Element lookup records
──────────

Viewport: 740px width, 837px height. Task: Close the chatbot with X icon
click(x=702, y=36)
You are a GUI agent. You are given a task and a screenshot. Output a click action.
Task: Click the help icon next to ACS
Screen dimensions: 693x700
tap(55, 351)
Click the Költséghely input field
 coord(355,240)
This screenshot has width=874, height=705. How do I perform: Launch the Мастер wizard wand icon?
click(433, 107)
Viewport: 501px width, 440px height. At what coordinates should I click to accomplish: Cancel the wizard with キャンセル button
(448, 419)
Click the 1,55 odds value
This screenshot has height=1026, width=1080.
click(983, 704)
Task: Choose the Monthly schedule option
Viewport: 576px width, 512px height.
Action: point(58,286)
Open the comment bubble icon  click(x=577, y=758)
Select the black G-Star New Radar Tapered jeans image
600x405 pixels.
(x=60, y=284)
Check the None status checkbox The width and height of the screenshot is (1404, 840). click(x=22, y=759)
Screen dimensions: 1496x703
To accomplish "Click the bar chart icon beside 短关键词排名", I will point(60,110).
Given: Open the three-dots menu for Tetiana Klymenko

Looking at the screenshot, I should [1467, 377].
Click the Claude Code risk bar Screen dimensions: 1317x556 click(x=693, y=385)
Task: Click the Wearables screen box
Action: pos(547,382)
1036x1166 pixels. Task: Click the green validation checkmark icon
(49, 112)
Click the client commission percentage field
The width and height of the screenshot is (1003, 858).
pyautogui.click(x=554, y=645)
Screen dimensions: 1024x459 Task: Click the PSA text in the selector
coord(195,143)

──────────

Job:
Rewrite every line of the records, requests included, from the line that contains "1036x1166 pixels. Task: Click" through the end of the records. Multiply each coordinate in the answers by 0.7 and round to whole numbers, halves up, leaving all numbers in the requests as they are.

Answer to the task:
1036x1166 pixels. Task: Click the green validation checkmark icon
(34, 78)
Click the client commission percentage field
The width and height of the screenshot is (1003, 858).
pyautogui.click(x=388, y=452)
Screen dimensions: 1024x459 Task: Click the PSA text in the selector
coord(137,100)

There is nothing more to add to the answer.